Reduce the material below to its lines containing "Share".

**** Source material ****

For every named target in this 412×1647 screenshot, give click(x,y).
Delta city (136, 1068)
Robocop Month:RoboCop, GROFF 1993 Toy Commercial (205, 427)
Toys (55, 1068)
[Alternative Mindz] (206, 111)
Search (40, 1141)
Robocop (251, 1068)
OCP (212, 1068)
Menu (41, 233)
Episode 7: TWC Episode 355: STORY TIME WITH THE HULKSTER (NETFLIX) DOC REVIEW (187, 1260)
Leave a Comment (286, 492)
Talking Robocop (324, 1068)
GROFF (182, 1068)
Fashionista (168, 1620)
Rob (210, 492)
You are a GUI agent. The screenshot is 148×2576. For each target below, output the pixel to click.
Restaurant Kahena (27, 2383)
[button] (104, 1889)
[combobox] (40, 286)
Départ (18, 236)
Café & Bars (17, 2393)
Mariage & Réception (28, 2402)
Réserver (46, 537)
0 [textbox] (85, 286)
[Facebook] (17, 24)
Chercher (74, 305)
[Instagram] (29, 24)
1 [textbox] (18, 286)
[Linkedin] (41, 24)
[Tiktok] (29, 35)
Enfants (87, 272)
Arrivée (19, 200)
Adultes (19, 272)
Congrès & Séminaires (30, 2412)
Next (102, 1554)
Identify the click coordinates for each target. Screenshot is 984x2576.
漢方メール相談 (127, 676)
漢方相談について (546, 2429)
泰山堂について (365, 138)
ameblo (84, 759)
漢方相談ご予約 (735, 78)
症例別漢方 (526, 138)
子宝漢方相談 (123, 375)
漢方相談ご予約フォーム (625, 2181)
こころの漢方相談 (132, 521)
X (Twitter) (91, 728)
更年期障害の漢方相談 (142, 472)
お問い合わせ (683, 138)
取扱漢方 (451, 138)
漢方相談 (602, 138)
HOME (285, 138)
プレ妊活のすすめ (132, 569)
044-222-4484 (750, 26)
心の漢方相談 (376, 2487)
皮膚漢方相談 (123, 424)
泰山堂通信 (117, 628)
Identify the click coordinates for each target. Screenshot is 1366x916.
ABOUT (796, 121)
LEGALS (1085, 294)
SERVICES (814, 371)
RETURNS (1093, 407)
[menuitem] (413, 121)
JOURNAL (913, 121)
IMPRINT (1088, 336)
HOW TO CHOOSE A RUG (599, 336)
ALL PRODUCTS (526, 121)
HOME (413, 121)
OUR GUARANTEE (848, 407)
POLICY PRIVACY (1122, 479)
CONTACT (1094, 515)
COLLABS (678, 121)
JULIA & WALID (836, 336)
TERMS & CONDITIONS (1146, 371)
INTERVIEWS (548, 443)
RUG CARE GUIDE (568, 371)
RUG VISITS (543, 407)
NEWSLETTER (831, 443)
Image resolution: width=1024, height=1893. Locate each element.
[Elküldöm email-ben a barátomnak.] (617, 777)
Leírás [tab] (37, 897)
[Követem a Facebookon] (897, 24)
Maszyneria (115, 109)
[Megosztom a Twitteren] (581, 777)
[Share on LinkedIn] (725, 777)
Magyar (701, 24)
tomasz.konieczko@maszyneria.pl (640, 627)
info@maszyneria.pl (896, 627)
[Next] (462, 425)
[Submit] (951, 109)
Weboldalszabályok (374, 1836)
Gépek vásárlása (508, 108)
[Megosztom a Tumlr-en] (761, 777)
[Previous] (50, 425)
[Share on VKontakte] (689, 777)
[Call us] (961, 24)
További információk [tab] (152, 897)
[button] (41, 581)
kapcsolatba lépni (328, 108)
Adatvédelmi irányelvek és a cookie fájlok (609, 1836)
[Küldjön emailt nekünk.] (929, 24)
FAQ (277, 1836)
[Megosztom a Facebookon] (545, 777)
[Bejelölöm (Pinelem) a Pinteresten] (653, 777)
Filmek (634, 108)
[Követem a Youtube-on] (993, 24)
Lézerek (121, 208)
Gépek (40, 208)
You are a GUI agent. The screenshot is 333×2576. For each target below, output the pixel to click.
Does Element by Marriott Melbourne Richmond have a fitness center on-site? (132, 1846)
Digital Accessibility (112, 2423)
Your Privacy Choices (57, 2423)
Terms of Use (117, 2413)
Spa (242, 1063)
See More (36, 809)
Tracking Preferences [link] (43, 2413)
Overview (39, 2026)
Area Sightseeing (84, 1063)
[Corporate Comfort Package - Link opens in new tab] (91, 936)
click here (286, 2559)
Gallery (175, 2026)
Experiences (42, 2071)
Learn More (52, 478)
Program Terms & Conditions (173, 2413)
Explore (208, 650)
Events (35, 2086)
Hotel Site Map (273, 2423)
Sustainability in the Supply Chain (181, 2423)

****

- [Solution for this task]
[Share on LinkedIn] (725, 777)
[Share on VKontakte] (689, 777)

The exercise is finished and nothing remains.